BRIEF
The exercise calls for a faithful copy of all the data.

----

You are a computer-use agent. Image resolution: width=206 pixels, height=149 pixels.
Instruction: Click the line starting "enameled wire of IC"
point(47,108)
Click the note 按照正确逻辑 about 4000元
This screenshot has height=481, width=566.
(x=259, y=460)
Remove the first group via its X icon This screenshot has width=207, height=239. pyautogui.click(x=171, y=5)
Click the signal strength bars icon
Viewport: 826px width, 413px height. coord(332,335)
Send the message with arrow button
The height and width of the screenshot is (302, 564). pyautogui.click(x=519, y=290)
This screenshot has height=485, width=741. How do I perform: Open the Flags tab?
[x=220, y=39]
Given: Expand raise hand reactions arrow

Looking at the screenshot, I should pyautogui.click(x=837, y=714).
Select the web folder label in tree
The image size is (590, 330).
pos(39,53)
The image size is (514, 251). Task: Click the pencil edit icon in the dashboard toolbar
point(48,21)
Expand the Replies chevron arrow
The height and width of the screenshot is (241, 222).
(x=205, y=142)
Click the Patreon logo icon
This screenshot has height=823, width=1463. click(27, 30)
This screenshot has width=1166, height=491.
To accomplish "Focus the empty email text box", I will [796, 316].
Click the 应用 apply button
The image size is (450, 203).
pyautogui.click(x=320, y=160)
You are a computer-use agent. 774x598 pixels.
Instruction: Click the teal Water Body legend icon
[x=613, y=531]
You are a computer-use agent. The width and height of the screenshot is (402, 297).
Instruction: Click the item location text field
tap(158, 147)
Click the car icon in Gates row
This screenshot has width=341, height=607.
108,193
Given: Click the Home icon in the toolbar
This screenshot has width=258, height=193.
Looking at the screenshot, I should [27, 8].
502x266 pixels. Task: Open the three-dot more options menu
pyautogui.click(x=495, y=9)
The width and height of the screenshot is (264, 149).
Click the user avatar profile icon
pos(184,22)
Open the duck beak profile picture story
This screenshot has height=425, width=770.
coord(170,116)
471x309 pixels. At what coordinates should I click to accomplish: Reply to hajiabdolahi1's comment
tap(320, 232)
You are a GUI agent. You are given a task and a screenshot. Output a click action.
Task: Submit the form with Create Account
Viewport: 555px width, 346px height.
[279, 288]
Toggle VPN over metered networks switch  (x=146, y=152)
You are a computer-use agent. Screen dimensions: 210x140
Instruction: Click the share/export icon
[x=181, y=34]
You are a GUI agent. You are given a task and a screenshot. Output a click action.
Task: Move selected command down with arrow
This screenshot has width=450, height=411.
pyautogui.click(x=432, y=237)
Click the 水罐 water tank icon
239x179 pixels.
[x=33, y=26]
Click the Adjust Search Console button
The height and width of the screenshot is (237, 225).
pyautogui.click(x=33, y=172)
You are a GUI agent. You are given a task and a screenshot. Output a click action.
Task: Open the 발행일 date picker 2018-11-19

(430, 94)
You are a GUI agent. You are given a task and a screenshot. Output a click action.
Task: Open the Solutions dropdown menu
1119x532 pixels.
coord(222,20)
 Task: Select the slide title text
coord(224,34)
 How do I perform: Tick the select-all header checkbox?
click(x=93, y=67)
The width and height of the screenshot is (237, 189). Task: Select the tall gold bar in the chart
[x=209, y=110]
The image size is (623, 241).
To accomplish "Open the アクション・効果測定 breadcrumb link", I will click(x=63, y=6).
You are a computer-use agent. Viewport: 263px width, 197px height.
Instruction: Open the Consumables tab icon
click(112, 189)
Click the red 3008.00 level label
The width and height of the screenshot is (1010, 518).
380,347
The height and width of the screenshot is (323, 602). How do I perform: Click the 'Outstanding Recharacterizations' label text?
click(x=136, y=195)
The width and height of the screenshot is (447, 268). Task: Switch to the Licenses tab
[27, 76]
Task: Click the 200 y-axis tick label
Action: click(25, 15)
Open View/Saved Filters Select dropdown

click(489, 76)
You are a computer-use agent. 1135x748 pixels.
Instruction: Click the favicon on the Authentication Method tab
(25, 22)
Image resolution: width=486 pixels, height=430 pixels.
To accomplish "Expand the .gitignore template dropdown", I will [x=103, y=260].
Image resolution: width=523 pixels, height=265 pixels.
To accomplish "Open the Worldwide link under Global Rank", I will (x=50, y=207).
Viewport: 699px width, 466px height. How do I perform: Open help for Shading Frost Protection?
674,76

----

SOLVED EXERCISE
You are a computer-use agent. Image resolution: width=206 pixels, height=149 pixels.
Instruction: Click the line starting "enameled wire of IC"
point(47,108)
Click the note 按照正确逻辑 about 4000元
This screenshot has height=481, width=566.
(x=259, y=460)
Remove the first group via its X icon This screenshot has width=207, height=239. pyautogui.click(x=171, y=5)
Click the signal strength bars icon
Viewport: 826px width, 413px height. coord(332,335)
Send the message with arrow button
The height and width of the screenshot is (302, 564). pyautogui.click(x=519, y=290)
This screenshot has height=485, width=741. How do I perform: Open the Flags tab?
[x=220, y=39]
Given: Expand raise hand reactions arrow

Looking at the screenshot, I should pyautogui.click(x=837, y=714).
Select the web folder label in tree
The image size is (590, 330).
pos(39,53)
The image size is (514, 251). Task: Click the pencil edit icon in the dashboard toolbar
point(48,21)
Expand the Replies chevron arrow
The height and width of the screenshot is (241, 222).
(x=205, y=142)
Click the Patreon logo icon
This screenshot has height=823, width=1463. click(27, 30)
This screenshot has width=1166, height=491.
To accomplish "Focus the empty email text box", I will [796, 316].
Click the 应用 apply button
The image size is (450, 203).
pyautogui.click(x=320, y=160)
You are a computer-use agent. 774x598 pixels.
Instruction: Click the teal Water Body legend icon
[x=613, y=531]
You are a computer-use agent. The width and height of the screenshot is (402, 297).
Instruction: Click the item location text field
tap(158, 147)
Click the car icon in Gates row
This screenshot has width=341, height=607.
108,193
Given: Click the Home icon in the toolbar
This screenshot has width=258, height=193.
Looking at the screenshot, I should [27, 8].
502x266 pixels. Task: Open the three-dot more options menu
pyautogui.click(x=495, y=9)
The width and height of the screenshot is (264, 149).
Click the user avatar profile icon
pos(184,22)
Open the duck beak profile picture story
This screenshot has height=425, width=770.
coord(170,116)
471x309 pixels. At what coordinates should I click to accomplish: Reply to hajiabdolahi1's comment
tap(320, 232)
You are a GUI agent. You are given a task and a screenshot. Output a click action.
Task: Submit the form with Create Account
Viewport: 555px width, 346px height.
[279, 288]
Toggle VPN over metered networks switch  (x=146, y=152)
You are a computer-use agent. Screen dimensions: 210x140
Instruction: Click the share/export icon
[x=181, y=34]
You are a GUI agent. You are given a task and a screenshot. Output a click action.
Task: Move selected command down with arrow
This screenshot has width=450, height=411.
pyautogui.click(x=432, y=237)
Click the 水罐 water tank icon
239x179 pixels.
[x=33, y=26]
Click the Adjust Search Console button
The height and width of the screenshot is (237, 225).
pyautogui.click(x=33, y=172)
You are a GUI agent. You are given a task and a screenshot. Output a click action.
Task: Open the 발행일 date picker 2018-11-19

(430, 94)
You are a GUI agent. You are given a task and a screenshot. Output a click action.
Task: Open the Solutions dropdown menu
1119x532 pixels.
coord(222,20)
 Task: Select the slide title text
coord(224,34)
 How do I perform: Tick the select-all header checkbox?
click(x=93, y=67)
The width and height of the screenshot is (237, 189). Task: Select the tall gold bar in the chart
[x=209, y=110]
The image size is (623, 241).
To accomplish "Open the アクション・効果測定 breadcrumb link", I will click(x=63, y=6).
You are a computer-use agent. Viewport: 263px width, 197px height.
Instruction: Open the Consumables tab icon
click(112, 189)
Click the red 3008.00 level label
The width and height of the screenshot is (1010, 518).
380,347
The height and width of the screenshot is (323, 602). How do I perform: Click the 'Outstanding Recharacterizations' label text?
click(x=136, y=195)
The width and height of the screenshot is (447, 268). Task: Switch to the Licenses tab
[27, 76]
Task: Click the 200 y-axis tick label
Action: click(25, 15)
Open View/Saved Filters Select dropdown

click(489, 76)
You are a computer-use agent. 1135x748 pixels.
Instruction: Click the favicon on the Authentication Method tab
(25, 22)
Image resolution: width=486 pixels, height=430 pixels.
To accomplish "Expand the .gitignore template dropdown", I will [x=103, y=260].
Image resolution: width=523 pixels, height=265 pixels.
To accomplish "Open the Worldwide link under Global Rank", I will (x=50, y=207).
Viewport: 699px width, 466px height. How do I perform: Open help for Shading Frost Protection?
674,76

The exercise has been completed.